Q What kind of feedback have you gotten from nurses who have taken advantage of the protective zones, the sashes and other tools?
A They really appreciate the [larger] process—it’s officially called KP MedRite. The other piece that is important about our process is that we engage the front-line staff to help us develop that process.
So it wasn’t something that we designed just by looking at what the study findings said, per se. We actually worked with the staff, we observed them doing medication-administration tasks. We engaged them, and [discussed] what some of the solutions would be.
For example, we went to our Garfield Center for Innovation, a simulation center, to do work like this. We brought teams of nurses and pharmacists and physicians to work through [issues such as interruptions]. One of the nurses put a sign on her back that said, “Leave me alone.”
I think that’s where people got the idea that there are times when nurses need to have a quiet time and be left alone so they can really concentrate on their medications.
Q What has been the reaction among other hospital personnel outside of the nursing staff to measures like these?
A They actually have been quite supportive. There were some initial concerns by physicians who said, “If I can’t interrupt a nurse, how do I get the information I need about my patient?”
What we’ve done is educate everyone that [medication administration] is a time for nurses to concentrate, and so what some of the staff have done is to make sure the physician knows that there is another nurse he or she can go to for the information they need. So it’s just a matter of educating the team.

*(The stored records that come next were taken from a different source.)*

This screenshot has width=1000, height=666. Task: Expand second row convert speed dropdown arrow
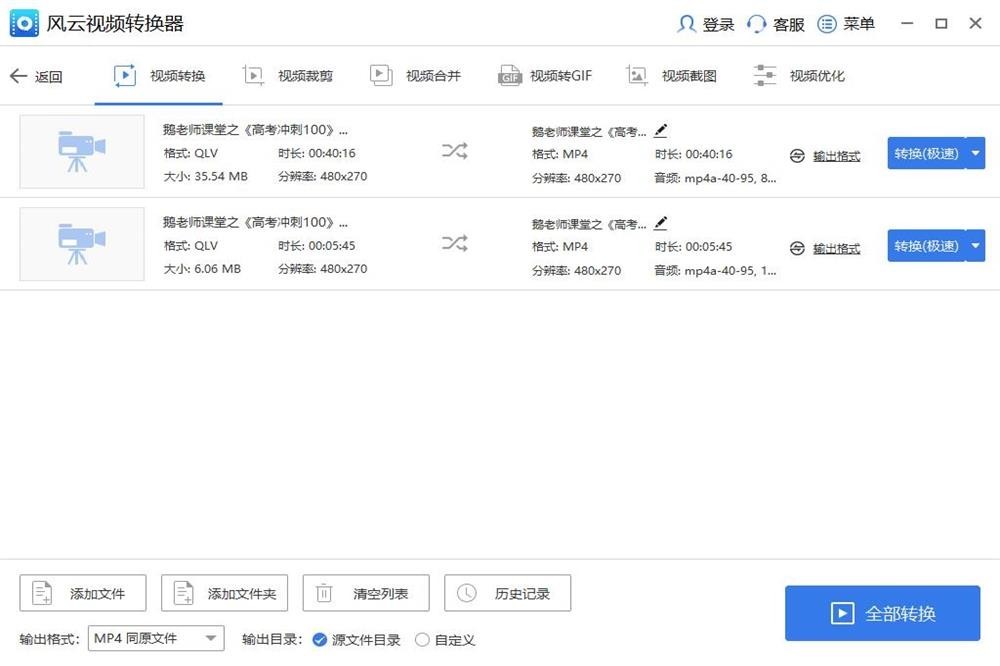[976, 246]
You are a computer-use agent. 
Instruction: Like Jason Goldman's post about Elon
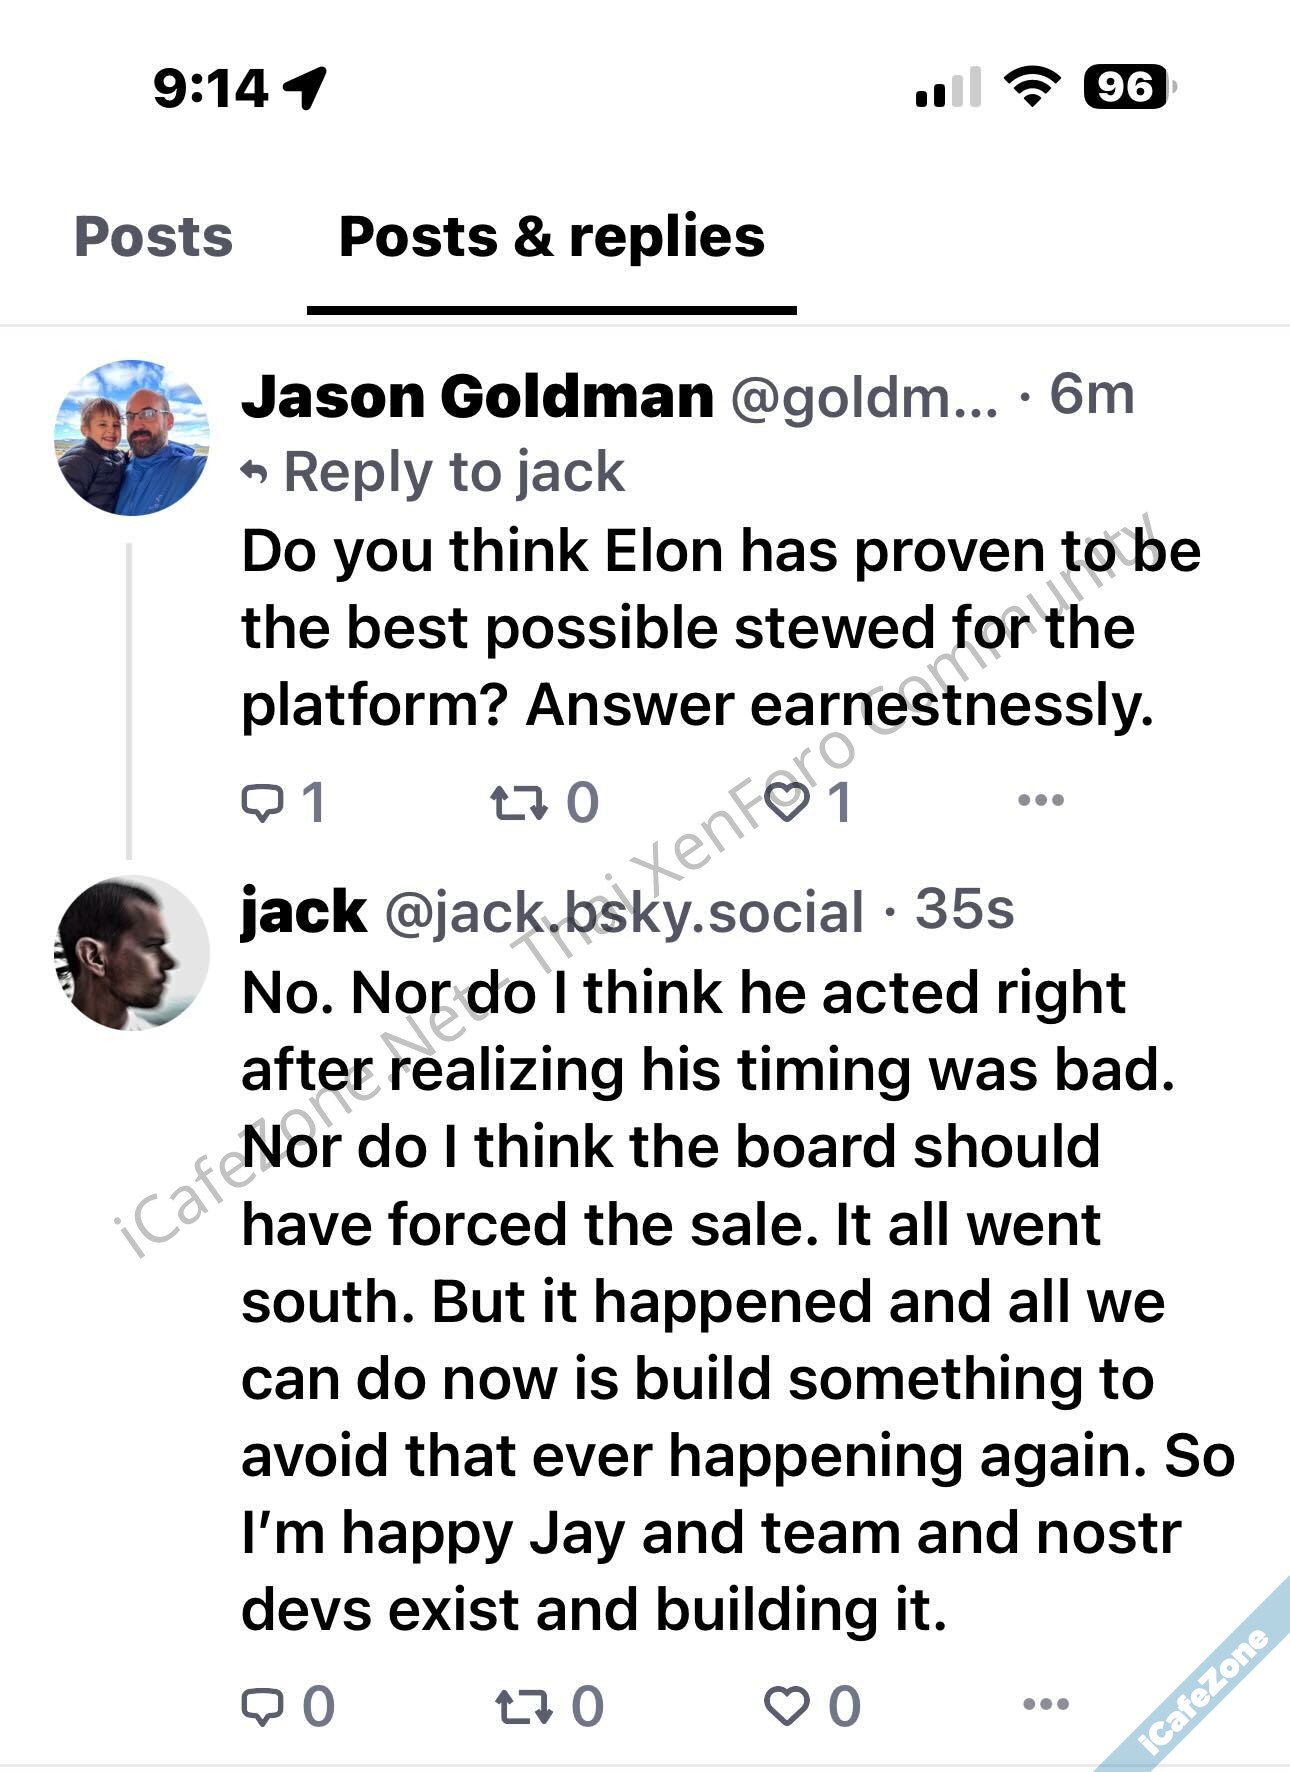tap(787, 802)
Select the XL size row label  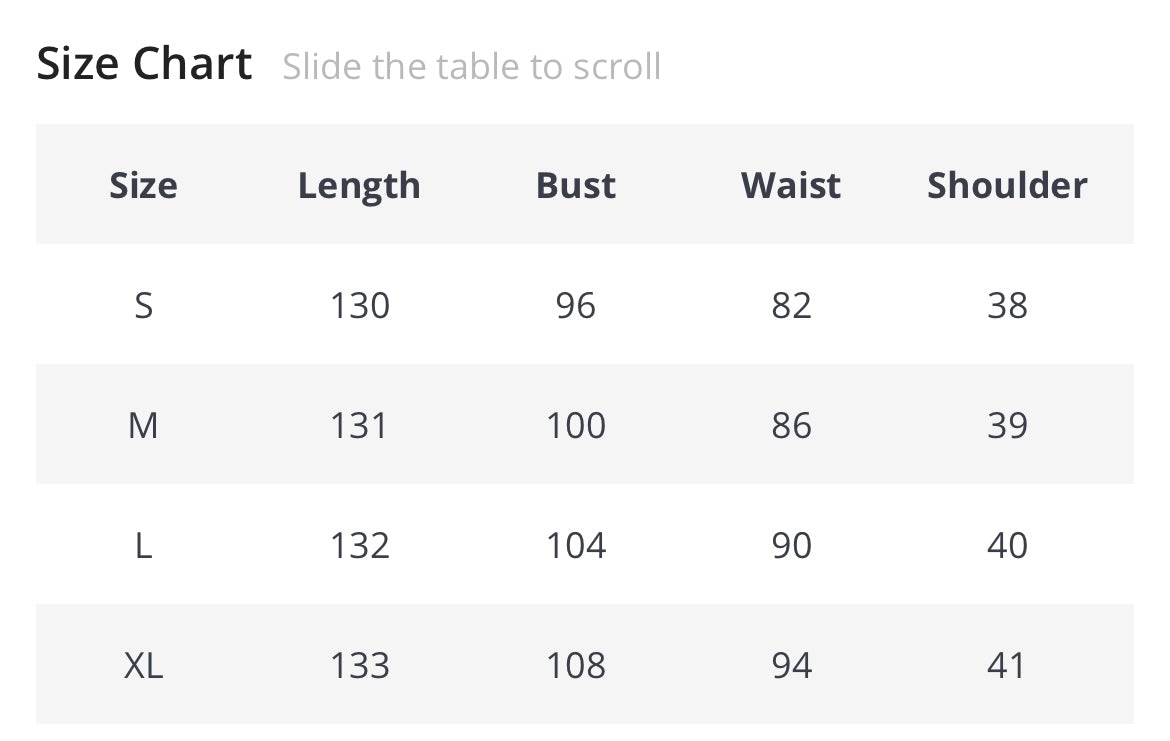click(x=143, y=665)
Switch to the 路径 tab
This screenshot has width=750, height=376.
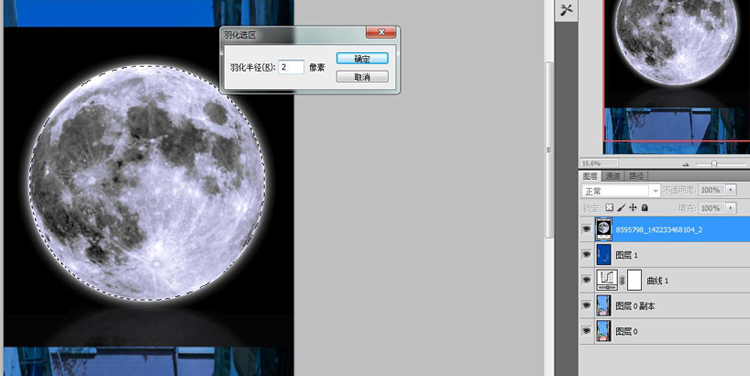636,176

Q What advice do you have in terms of first steps or best practices for hospitals that look at the study’s results and want to apply the solutions to their own situations?
A My advice is to really take a look at the study and know that [what it shows] is probably not very different from [what’s happening in] their own units. And then to engage their front-line staff for solutions. Say, “OK, if documentation and the time we are spending [on it] is taking a lot of time, what can we do to make that more efficient?”

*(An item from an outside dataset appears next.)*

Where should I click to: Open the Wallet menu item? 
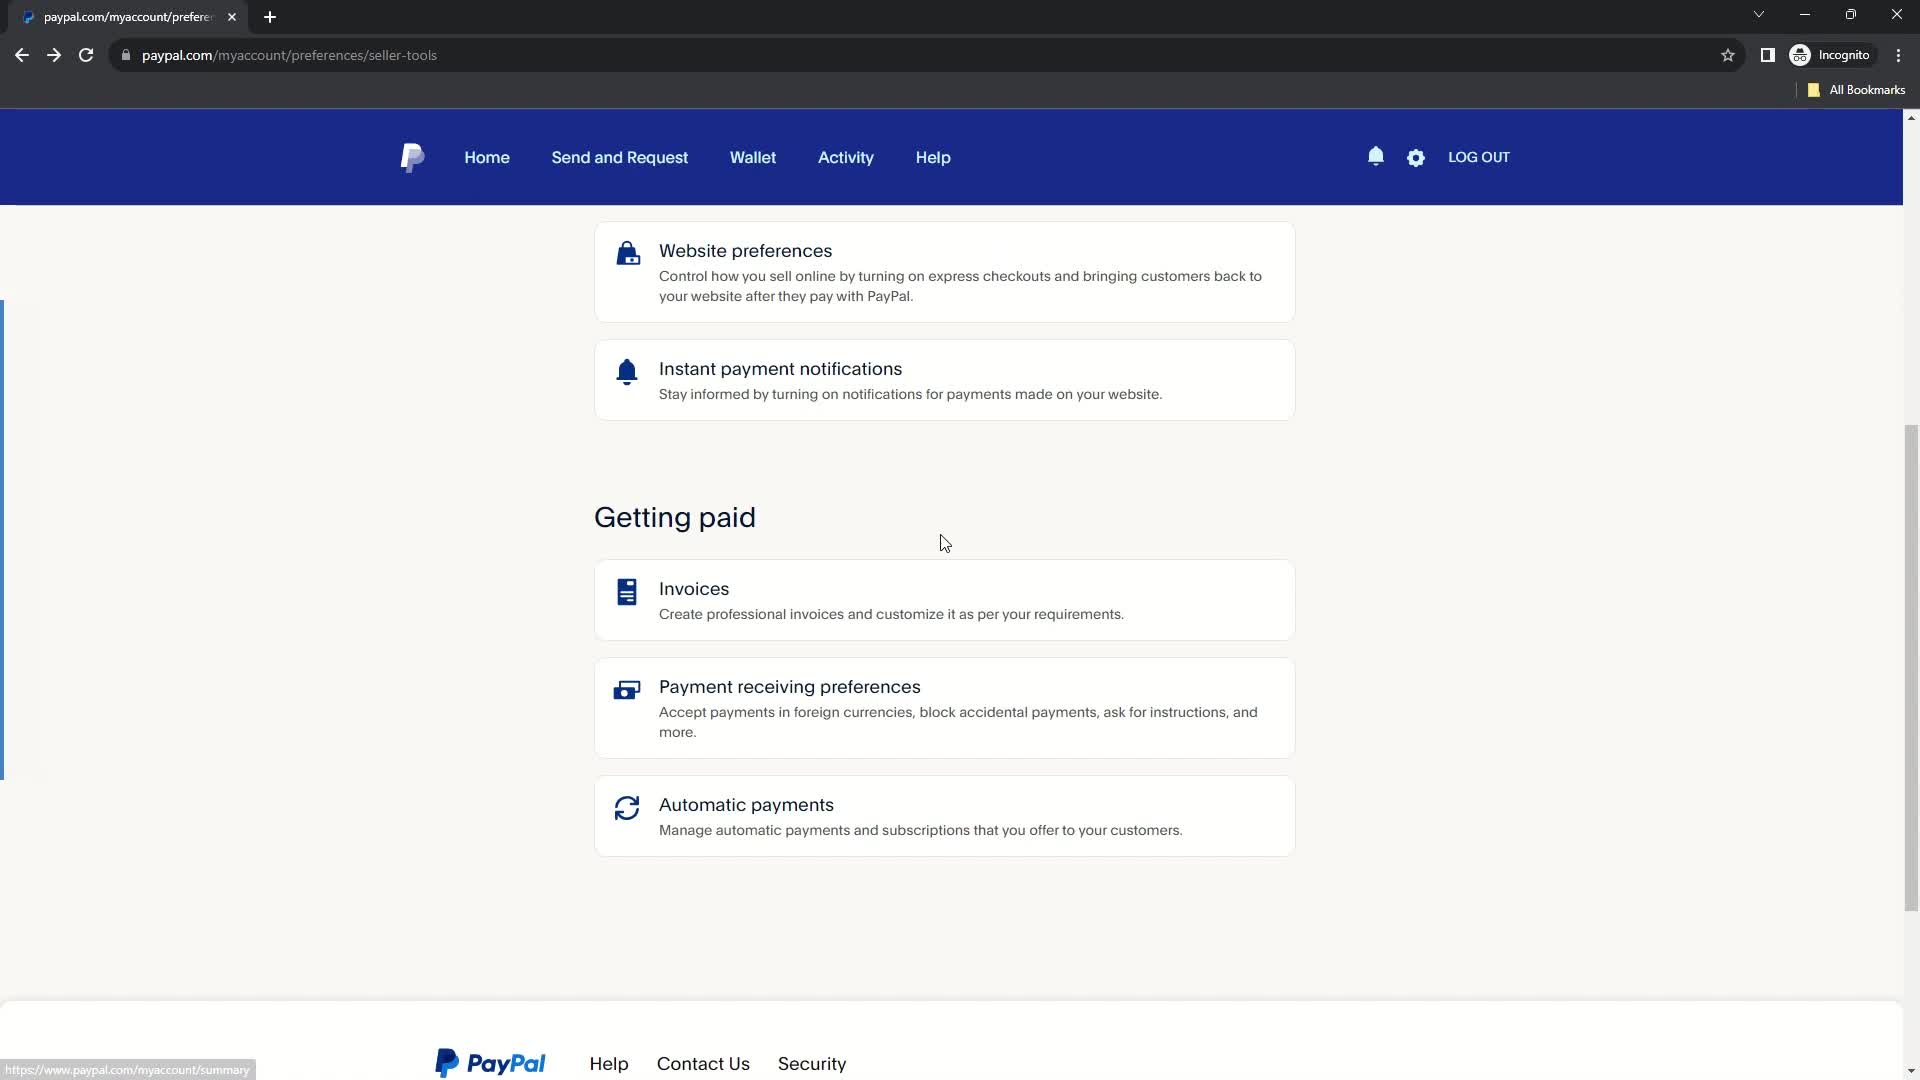pos(753,157)
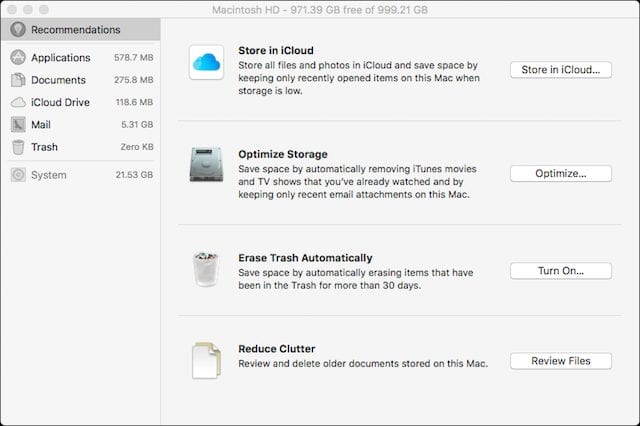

On the issue of medication administration, are there things about the process that we could improve on? On the issue of care coordination, are there technologies that we might use that could help save us time and be more effective? There are technologies out there for communication devices, for example.
One of the other big things that Ann Hendrich, my research partner, and I have really pressed is the issue of technology purchases. Different organizations are spending a lot of money on technologies.
[They need to] ask the question, “Do the technologies connect with each other?” If you have an electronic record, does the biomedical device upload [data] into the electronic health record, for example?
As you make big, expensive decisions, think long term. Also, think about the people who use the technologies so that nurses don’t have to be the human interfaces to technology that doesn’t work.
One last item is that at Kaiser, we launched what we call our Destination Bedside project in our West Los Angeles facility. They have tried to look at technology solutions there. They’ve worked with our unit-based teams to get the staff involved in looking for solutions.
And that’s what I’d recommend other institutions do. Work out a game plan where they involve their staff in finding solutions to make their work environment much more supportive of them being able to care for patients.
This article first appeared in the September 2008 issue of Materials Management in Health Care.